Nvidia : Pékin intraitable sur les puces H200 ?
Après le feu vert américain, les choses se compliquent déjà
Nvidia perd du terrain avant bourse à Wall Street ce mercredi, alors que selon Reuters, citant trois sources proches du dossier, les autorités douanières chinoises auraient informé leurs agents cette semaine que les puces d'intelligence artificielle H200 du groupe américain ne seraient pas autorisées à entrer en Chine. Par ailleurs, deux de ces sources de Reuters et une troisième ont indiqué que des représentants du gouvernement chinois avaient convoqué mardi des entreprises technologiques nationales à des réunions au cours desquelles il leur a été explicitement demandé de ne pas acheter ces puces, sauf en cas de nécessité. "Les termes employés par les autorités sont tellement sévères qu'il s'agit, pour l'instant, d'une interdiction de facto, même si cela pourrait évoluer", selon l'une des sources de l'agence.

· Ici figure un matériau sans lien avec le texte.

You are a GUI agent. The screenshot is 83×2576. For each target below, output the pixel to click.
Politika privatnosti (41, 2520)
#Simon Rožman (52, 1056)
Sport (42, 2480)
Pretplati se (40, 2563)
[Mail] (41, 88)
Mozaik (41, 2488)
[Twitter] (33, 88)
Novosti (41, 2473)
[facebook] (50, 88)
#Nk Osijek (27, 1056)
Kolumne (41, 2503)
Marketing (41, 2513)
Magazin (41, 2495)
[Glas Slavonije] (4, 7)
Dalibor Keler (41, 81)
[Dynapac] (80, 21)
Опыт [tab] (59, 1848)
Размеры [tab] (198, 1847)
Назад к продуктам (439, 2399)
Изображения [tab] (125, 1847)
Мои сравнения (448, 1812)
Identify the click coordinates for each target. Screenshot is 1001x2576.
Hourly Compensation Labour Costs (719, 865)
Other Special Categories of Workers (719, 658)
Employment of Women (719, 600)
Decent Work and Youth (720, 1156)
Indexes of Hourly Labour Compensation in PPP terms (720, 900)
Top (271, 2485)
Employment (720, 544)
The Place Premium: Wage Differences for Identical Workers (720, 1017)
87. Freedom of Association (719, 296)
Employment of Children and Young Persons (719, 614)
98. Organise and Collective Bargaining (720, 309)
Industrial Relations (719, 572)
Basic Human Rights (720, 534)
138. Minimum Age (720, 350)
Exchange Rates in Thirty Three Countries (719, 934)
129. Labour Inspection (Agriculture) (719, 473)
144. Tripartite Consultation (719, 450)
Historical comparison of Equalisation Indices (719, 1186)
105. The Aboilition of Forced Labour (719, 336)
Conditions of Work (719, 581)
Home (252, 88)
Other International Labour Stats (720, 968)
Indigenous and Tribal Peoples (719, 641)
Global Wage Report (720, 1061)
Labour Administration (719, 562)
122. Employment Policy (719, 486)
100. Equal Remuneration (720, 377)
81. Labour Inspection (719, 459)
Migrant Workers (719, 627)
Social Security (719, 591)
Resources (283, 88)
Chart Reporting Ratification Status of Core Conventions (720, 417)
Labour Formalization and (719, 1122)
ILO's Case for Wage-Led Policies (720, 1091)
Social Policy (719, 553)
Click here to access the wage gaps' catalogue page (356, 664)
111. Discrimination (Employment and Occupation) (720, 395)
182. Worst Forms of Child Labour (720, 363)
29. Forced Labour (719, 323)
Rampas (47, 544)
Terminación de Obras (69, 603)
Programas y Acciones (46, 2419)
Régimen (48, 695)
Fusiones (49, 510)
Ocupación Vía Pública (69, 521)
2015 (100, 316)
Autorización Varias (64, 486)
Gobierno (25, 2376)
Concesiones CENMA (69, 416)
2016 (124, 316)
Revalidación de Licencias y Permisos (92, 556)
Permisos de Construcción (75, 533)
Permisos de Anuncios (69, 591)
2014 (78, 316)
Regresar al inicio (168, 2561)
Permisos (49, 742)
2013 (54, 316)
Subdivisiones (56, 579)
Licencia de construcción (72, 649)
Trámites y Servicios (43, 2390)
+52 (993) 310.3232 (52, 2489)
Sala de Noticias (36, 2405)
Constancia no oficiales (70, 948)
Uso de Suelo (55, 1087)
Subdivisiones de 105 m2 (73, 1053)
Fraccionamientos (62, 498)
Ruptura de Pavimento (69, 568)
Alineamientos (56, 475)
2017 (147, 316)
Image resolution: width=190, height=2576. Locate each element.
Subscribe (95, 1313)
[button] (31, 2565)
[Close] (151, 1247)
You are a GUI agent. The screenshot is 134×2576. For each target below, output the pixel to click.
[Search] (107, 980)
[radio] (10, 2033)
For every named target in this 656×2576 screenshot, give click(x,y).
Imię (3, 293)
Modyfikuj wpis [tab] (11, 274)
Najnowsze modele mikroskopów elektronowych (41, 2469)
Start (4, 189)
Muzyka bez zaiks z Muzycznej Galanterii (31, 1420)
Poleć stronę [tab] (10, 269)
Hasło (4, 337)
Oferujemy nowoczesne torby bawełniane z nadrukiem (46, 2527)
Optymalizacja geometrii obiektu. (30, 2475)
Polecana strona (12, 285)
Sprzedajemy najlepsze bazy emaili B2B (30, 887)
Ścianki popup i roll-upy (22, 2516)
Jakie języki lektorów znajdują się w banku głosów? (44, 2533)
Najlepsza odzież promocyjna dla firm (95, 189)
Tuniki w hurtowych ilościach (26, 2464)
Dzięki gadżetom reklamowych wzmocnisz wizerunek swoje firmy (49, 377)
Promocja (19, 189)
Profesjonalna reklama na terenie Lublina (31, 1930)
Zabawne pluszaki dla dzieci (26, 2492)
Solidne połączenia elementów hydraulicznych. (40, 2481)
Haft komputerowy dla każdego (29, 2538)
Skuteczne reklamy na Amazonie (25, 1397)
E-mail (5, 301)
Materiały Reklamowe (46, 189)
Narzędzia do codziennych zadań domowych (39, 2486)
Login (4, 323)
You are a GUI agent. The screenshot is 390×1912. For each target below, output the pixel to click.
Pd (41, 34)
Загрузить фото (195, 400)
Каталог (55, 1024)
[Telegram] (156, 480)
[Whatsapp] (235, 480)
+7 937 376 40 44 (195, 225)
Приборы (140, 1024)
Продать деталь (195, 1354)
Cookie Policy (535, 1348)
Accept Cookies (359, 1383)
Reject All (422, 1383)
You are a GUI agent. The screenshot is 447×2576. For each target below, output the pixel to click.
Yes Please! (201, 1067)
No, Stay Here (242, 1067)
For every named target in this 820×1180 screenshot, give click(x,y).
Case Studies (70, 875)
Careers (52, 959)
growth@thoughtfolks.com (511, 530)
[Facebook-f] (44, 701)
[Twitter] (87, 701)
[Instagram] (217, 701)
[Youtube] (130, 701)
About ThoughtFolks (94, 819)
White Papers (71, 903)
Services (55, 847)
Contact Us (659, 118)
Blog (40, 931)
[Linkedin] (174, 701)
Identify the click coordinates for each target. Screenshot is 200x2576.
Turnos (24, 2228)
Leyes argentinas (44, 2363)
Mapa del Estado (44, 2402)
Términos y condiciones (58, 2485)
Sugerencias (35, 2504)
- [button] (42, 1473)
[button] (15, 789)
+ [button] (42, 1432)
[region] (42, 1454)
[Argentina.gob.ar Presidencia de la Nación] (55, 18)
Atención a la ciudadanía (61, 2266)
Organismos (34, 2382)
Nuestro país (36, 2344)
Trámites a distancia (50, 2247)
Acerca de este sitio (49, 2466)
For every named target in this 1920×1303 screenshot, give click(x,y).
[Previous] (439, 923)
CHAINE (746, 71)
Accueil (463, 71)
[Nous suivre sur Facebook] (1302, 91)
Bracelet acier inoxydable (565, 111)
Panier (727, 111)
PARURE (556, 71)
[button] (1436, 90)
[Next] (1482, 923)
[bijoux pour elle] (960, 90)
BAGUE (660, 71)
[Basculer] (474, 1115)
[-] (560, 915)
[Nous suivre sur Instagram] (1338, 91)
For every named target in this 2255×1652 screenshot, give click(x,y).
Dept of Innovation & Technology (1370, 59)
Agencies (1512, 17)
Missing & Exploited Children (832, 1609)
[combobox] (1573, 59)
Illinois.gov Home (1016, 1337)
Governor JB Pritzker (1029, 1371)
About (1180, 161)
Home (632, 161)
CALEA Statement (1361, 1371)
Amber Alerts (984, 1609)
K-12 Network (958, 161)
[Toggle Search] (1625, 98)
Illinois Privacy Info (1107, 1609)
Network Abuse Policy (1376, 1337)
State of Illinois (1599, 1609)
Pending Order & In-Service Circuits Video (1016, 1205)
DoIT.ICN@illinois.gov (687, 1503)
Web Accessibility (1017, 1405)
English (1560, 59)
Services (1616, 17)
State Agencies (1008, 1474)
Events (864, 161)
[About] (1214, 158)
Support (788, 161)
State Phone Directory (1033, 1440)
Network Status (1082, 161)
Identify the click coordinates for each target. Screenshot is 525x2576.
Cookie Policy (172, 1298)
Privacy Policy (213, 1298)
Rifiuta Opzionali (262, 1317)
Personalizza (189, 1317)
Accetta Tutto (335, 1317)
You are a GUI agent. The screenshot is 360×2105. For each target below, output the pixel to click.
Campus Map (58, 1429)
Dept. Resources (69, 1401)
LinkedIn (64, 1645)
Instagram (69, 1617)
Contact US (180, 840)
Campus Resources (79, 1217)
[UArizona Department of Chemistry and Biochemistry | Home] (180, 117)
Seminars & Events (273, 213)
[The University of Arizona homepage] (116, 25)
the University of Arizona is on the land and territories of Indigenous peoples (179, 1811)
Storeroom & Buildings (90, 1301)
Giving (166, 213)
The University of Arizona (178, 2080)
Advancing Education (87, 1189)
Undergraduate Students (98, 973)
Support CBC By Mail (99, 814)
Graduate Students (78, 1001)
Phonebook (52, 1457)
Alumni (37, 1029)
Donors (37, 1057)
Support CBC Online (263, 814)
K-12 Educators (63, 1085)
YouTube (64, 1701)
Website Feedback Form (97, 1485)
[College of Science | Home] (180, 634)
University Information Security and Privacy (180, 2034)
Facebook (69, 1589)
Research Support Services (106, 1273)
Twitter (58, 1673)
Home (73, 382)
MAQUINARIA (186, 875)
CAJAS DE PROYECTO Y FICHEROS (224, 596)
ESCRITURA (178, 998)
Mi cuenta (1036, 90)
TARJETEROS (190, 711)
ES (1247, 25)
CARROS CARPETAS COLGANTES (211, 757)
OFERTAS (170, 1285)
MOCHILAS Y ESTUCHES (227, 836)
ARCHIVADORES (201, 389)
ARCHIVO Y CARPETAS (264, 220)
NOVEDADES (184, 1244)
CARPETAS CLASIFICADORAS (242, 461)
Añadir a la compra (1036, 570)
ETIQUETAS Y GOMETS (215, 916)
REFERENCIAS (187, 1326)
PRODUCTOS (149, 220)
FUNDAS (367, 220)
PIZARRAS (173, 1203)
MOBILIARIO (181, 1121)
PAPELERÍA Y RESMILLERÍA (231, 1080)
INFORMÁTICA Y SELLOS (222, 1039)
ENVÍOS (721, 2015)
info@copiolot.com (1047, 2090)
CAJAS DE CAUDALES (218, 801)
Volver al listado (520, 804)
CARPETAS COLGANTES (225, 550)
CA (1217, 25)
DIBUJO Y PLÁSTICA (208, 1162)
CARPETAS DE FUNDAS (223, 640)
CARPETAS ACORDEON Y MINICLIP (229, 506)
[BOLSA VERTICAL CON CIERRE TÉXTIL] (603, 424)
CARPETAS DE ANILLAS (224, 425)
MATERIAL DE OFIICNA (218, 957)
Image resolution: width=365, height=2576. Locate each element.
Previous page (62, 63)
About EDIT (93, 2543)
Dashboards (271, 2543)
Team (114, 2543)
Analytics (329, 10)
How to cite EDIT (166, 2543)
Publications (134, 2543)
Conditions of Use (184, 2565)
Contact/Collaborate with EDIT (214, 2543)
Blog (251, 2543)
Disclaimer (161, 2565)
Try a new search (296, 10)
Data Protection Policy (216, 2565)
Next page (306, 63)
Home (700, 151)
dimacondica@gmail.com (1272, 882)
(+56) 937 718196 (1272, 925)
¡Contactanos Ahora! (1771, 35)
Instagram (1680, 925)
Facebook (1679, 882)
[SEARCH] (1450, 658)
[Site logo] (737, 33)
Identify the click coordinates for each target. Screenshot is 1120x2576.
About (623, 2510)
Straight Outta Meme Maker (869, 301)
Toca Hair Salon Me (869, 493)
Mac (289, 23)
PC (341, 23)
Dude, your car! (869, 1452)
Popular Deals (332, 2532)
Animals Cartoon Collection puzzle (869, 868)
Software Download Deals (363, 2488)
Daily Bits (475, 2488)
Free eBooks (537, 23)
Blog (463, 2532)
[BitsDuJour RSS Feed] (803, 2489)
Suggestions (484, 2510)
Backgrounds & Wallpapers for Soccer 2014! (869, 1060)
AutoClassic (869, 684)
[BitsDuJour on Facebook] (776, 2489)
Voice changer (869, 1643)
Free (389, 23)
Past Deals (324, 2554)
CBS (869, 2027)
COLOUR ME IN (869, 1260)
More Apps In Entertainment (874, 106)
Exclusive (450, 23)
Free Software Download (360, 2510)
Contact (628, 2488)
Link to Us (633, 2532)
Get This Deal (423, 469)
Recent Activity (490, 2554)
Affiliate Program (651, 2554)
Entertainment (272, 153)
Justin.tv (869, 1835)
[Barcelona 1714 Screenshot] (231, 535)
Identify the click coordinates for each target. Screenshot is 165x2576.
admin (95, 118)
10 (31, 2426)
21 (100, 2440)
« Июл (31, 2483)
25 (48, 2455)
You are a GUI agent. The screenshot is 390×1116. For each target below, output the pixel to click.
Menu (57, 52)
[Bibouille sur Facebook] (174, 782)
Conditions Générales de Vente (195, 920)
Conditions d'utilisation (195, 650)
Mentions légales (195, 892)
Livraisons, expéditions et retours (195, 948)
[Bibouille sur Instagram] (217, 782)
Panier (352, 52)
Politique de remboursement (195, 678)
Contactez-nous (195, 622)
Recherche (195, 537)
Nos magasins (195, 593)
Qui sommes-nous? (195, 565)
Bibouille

La puce H200, deuxième puce d'IA la plus puissante de Nvidia, demeure donc l'un des principaux points de friction dans les relations commerciales sino-américaines. Reuters explique que malgré une forte demande de la part des entreprises chinoises, "on ignore encore si Pékin souhaite l'interdire purement et simplement pour favoriser le développement des entreprises nationales de semi-conducteurs, si le pays hésite encore quant aux restrictions à imposer, ou si ces mesures pourraient servir de levier de négociation avec Washington". Cette puce, dont l'exportation vers la Chine a été officiellement approuvée cette semaine par l'administration Trump sous conditions, est aussi un sujet sensible aux États-Unis, rappelle Reuters, alors que certains craignent que ces puces ne renforcent l'armée chinoise et n'érodent l'avantage américain en matière d'IA.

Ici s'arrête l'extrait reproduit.